Re: [RFC PATCH 1/1] nfsd: rework how a listener is removed

[Date Prev][Date Next][Thread Prev][Thread Next][Date Index][Thread Index]

 



On 8/28/25 1:29 PM, Jeff Layton wrote:
> On Thu, 2025-08-28 at 11:21 -0400, Chuck Lever wrote:
>> On 8/27/25 10:21 AM, Chuck Lever wrote:
>>> On 8/26/25 6:00 PM, Olga Kornievskaia wrote:
>>>> This patch tries to address the following failure:
>>>> nfsdctl threads 0
>>>> nfsdctl listener +rdma::20049
>>>> nfsdctl listener +tcp::2049
>>>> nfsdctl listener -tcp::2049
>>>> nfsdctl: Error: Cannot assign requested address
>>>>
>>>> The reason for the failure is due to the fact that socket cleanup only
>>>> happens in __svc_rdma_free() which is a deferred work triggers when an
>>>> rdma transport is destroyed. To remove a listener nfsdctl is forced to
>>>> first remove all transports via svc_xprt_destroy_all() and then re-add
>>>> the ones that are left. Due to the fact that there isn't a way to
>>>> delete a particular entry from server's lwq sp_xprts that stores
>>>> transports.
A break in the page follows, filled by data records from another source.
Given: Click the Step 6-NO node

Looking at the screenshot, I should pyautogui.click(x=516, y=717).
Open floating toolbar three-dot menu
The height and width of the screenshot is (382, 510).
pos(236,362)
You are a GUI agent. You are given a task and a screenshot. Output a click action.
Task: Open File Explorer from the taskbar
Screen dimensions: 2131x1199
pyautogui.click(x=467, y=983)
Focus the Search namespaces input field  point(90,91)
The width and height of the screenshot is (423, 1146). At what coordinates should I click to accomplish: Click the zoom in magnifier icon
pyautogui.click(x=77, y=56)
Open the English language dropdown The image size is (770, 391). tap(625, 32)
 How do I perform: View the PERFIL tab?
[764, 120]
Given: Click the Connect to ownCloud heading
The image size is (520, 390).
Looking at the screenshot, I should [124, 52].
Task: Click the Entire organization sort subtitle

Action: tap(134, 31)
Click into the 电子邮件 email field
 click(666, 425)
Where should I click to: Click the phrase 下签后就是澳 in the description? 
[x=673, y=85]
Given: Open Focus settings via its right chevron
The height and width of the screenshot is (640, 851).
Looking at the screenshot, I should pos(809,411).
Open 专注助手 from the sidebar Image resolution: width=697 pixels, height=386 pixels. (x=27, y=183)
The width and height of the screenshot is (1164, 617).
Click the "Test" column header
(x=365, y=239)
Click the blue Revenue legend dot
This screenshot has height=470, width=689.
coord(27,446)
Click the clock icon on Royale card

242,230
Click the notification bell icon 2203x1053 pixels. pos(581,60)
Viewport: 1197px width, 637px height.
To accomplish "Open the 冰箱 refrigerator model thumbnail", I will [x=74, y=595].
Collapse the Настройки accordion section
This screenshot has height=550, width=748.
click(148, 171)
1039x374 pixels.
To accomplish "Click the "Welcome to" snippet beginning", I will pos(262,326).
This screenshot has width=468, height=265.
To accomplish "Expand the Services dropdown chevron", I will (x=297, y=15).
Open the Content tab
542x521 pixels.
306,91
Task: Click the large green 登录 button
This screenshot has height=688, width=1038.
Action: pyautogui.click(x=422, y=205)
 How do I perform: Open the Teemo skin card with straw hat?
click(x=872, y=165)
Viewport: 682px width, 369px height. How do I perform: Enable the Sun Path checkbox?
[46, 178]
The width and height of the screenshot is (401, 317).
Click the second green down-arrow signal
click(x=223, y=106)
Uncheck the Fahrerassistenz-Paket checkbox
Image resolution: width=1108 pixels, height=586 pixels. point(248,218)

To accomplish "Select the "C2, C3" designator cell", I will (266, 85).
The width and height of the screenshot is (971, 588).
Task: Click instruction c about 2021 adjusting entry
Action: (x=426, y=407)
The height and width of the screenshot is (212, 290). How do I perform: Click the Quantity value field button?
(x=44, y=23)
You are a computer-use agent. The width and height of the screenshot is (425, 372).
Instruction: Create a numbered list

Going back to the deferred work done in __svc_rdma_free(),
>>>> the work might not get to run before nfsd_nl_listener_set_doit() creates
>>>> the new transports. As a result, it finds that something is still
>>>> listening of the rdma port and rdma_bind_addr() fails.
>>>>
>>>> Instead of using svc_xprt_destroy_all() to manipulate the sp_xprt,
>>>> instead introduce a function that just dequeues all transports. Then,
>>>> we add non-removed transports back to the list.
>>>>
>>>> Still not allowing to remove a listener while the server is active.
>>>>
>>>> We need to make several passes over the list of existing/new list
>>>> entries. On the first pass we determined if any of the entries need
>>>> to be removed. If so, we then check if the server has no active
>>>> threads. Then we dequeue all the transports and then go over the
>>>> list and recreate both permsocks list and sp_xprts lists. Then,
>>>> for the deleted transports, the transport is closed.
>>>
>>>> --- Comments:
>>>> (1) There is still a restriction on removing an active listener as
>>>> I dont know how to handle if the transport to be remove is currently
>>>> serving a request (it won't be on the sp_xprt list I believe?).
>>>
>>> This is a good reason why just setting a bit in the xprt and waiting for
>>> the close to complete is probably a better strategy than draining and
>>> refilling the permsock list.
>>>
>>> The idea of setting XPT_CLOSE and enqueuing the transport ... you know,
>>> like this:
>>>
>>>  151 /**
>>>
>>>  152  * svc_xprt_deferred_close - Close a transport
>>>
>>>  153  * @xprt: transport instance
>>>
>>>  154  *
>>>
>>>  155  * Used in contexts that need to defer the work of shutting down
>>>
>>>  156  * the transport to an nfsd thread.
>>>
>>>  157  */
>>>
>>>  158 void svc_xprt_deferred_close(struct svc_xprt *xprt)
>>>
>>>  159 {
>>>
>>>  160         trace_svc_xprt_close(xprt);
>>>
>>>  161         if (!test_and_set_bit(XPT_CLOSE, &xprt->xpt_flags))
>>>
>>>  162                 svc_xprt_enqueue(xprt);
>>>
>>>  163 }
>>>
>>>  164 EXPORT_SYMBOL_GPL(svc_xprt_deferred_close);
>>>
>>> I expect that eventually the xprt will show up to svc_handle_xprt() and
>>> get deleted there. But you might still need some serialization with
>>>   ->xpo_accept ?
>>
>> It occurred to me why the deferred close mechanism doesn't work: it
>> relies on having an nfsd thread to pick up the deferred work.
>>
>> If listener removal requires all nfsd threads to be terminated, there
>> is no thread to pick up the xprt and close it.
>>
> 
> Interesting. I guess that the old nfsdfs file just didn't allow you to
> get into this situation, since you couldn't remove a listener at all.
> 
> It really sounds like we just need a more selective version of
> svc_clean_up_xprts(). Something that can dequeue everything, close the
> ones that need to be closed (synchronously) and then requeues the rest.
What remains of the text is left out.